Who wants to be a politician? Still many people, is the short answer, but the longer answer is more complex, and that long answer has become deeply intertwined with the issue of how much politicians are paid.

A fortnight ago, on these pages, my friend Adam Tomkins, the former Tory MSP, made a compelling argument for a novel change in the way MPs and MSPs are remunerated. Using the model of the House of Lords, which is a part-time legislature full of part-time legislators who have other jobs, he argued that MPs and MSPs should be required to have a second job.

The Lords, Adam argued, makes better law than the Commons or the Scottish Parliament precisely because its members have more experience of life and work outside of the political bubble.

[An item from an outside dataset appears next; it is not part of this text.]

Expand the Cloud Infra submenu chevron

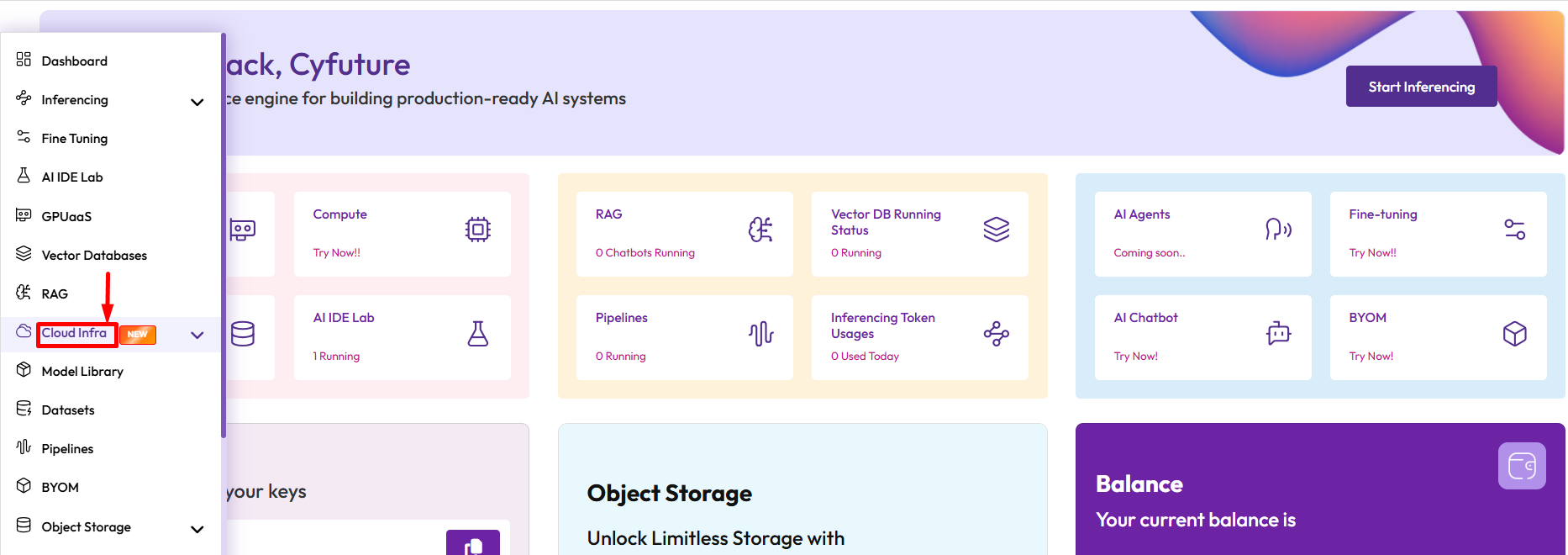(x=197, y=335)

Now, I cannot get on board with Adam’s support for the House of Lords as an institution. I have a fundamentalist view that an unelected legislature does not belong in a democracy. But what I can get on board with is his view that the rounded experience of those in the Lords makes them better legislators than their elected counterparts.

Our parliaments are increasingly being filled by what the public might call career politicians; in other words those who, from the moment they step out of university, go to work for an MP or MSP or an associated campaign, perhaps do some time in a party research department, stand in a series of unwinnable seats either at local or national level, and eventually persuade the party members that they are worthy of being placed either into a safe constituency seat, or high up a regional list.

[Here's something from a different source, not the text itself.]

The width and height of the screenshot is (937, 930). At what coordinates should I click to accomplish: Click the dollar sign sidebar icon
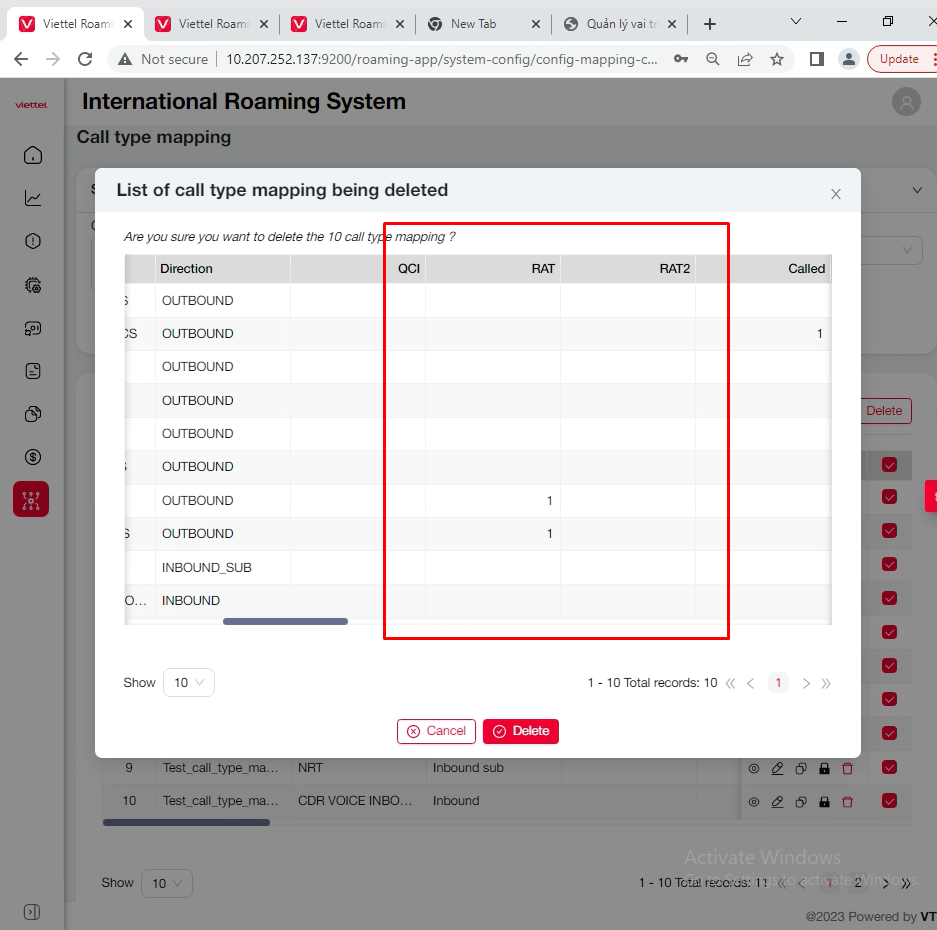coord(33,457)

are many exceptions, of course, and very notable ones. And, furthermore, many of those I have described turn out to be very good at their job. But there is little denying the fact that the lived experience of our politicians, en masse, is not what the public might like or expect it to be.

Between the public, the media, those close to politics and elected politicians themselves, there seems to be fairly broad acceptance that there is a problem here. The heated debate over politicians’ pay and their taking of secondary employment comes and goes, but it never gets solved, and as a consequence it never dies.

So Adam’s suggestion of making them take a second job is intriguing and worth throwing into the pot of ideas. But, in the final analysis, I’d throw something different in that pot. Pay them more. A lot more. Pay them double what we pay them just now.

Like Adam’s demand to make politicians have a second job, my demand to pay them more is exceptionally unpopular. It is unpopular amongst the public. The public largely takes a something-for-nothing approach to politicians. They want them to be educated, dedicated, accessible and virtuous, but if there were a referendum on politicians’ pay, they would tick the box marked ‘Minimum Wage’ in vast numbers.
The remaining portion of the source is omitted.